(Records for processing begins)

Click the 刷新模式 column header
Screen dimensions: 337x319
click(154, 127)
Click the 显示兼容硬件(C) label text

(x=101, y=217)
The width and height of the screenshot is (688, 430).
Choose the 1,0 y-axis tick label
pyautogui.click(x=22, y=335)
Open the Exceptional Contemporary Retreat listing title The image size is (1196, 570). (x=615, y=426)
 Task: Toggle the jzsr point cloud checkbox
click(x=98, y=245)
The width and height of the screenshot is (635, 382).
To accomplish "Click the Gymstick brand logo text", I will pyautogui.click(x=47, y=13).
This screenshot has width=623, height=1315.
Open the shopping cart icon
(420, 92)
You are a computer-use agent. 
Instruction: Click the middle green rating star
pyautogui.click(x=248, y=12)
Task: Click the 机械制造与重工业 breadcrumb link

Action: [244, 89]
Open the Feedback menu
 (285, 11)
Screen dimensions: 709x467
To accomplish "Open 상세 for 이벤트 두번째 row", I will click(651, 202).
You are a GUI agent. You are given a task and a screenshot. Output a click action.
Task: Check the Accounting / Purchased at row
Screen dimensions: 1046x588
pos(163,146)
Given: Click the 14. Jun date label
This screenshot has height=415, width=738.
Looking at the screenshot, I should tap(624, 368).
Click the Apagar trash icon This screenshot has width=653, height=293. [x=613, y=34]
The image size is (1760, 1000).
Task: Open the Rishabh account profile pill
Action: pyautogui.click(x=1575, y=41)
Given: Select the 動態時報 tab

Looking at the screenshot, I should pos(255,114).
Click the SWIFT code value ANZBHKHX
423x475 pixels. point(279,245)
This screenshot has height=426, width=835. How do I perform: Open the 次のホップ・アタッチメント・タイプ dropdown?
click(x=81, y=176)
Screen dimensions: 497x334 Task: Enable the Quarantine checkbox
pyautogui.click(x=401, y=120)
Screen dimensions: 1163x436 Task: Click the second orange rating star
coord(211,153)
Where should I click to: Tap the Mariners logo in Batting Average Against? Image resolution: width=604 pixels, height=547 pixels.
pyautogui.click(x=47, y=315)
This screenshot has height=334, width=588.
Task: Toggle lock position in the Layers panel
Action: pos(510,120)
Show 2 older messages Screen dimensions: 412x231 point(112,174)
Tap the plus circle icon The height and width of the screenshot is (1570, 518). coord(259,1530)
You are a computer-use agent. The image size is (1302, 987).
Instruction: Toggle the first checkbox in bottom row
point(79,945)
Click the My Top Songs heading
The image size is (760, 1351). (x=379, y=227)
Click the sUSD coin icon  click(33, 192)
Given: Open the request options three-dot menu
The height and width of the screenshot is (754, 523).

(Records for processing ends)

Task brief ->
Print each entry above word for word, leaving none out.

Written solution ->
Click the 刷新模式 column header
Screen dimensions: 337x319
click(154, 127)
Click the 显示兼容硬件(C) label text

(x=101, y=217)
The width and height of the screenshot is (688, 430).
Choose the 1,0 y-axis tick label
pyautogui.click(x=22, y=335)
Open the Exceptional Contemporary Retreat listing title The image size is (1196, 570). (x=615, y=426)
 Task: Toggle the jzsr point cloud checkbox
click(x=98, y=245)
The width and height of the screenshot is (635, 382).
To accomplish "Click the Gymstick brand logo text", I will pyautogui.click(x=47, y=13).
This screenshot has width=623, height=1315.
Open the shopping cart icon
(420, 92)
You are a computer-use agent. 
Instruction: Click the middle green rating star
pyautogui.click(x=248, y=12)
Task: Click the 机械制造与重工业 breadcrumb link

Action: [244, 89]
Open the Feedback menu
 (285, 11)
Screen dimensions: 709x467
To accomplish "Open 상세 for 이벤트 두번째 row", I will click(651, 202).
You are a GUI agent. You are given a task and a screenshot. Output a click action.
Task: Check the Accounting / Purchased at row
Screen dimensions: 1046x588
pos(163,146)
Given: Click the 14. Jun date label
This screenshot has height=415, width=738.
Looking at the screenshot, I should tap(624, 368).
Click the Apagar trash icon This screenshot has width=653, height=293. [x=613, y=34]
The image size is (1760, 1000).
Task: Open the Rishabh account profile pill
Action: pyautogui.click(x=1575, y=41)
Given: Select the 動態時報 tab

Looking at the screenshot, I should pos(255,114).
Click the SWIFT code value ANZBHKHX
423x475 pixels. point(279,245)
This screenshot has height=426, width=835. How do I perform: Open the 次のホップ・アタッチメント・タイプ dropdown?
click(x=81, y=176)
Screen dimensions: 497x334 Task: Enable the Quarantine checkbox
pyautogui.click(x=401, y=120)
Screen dimensions: 1163x436 Task: Click the second orange rating star
coord(211,153)
Where should I click to: Tap the Mariners logo in Batting Average Against? Image resolution: width=604 pixels, height=547 pixels.
pyautogui.click(x=47, y=315)
This screenshot has height=334, width=588.
Task: Toggle lock position in the Layers panel
Action: pos(510,120)
Show 2 older messages Screen dimensions: 412x231 point(112,174)
Tap the plus circle icon The height and width of the screenshot is (1570, 518). coord(259,1530)
You are a computer-use agent. The image size is (1302, 987).
Instruction: Toggle the first checkbox in bottom row
point(79,945)
Click the My Top Songs heading
The image size is (760, 1351). (x=379, y=227)
Click the sUSD coin icon  click(33, 192)
Given: Open the request options three-dot menu
The height and width of the screenshot is (754, 523).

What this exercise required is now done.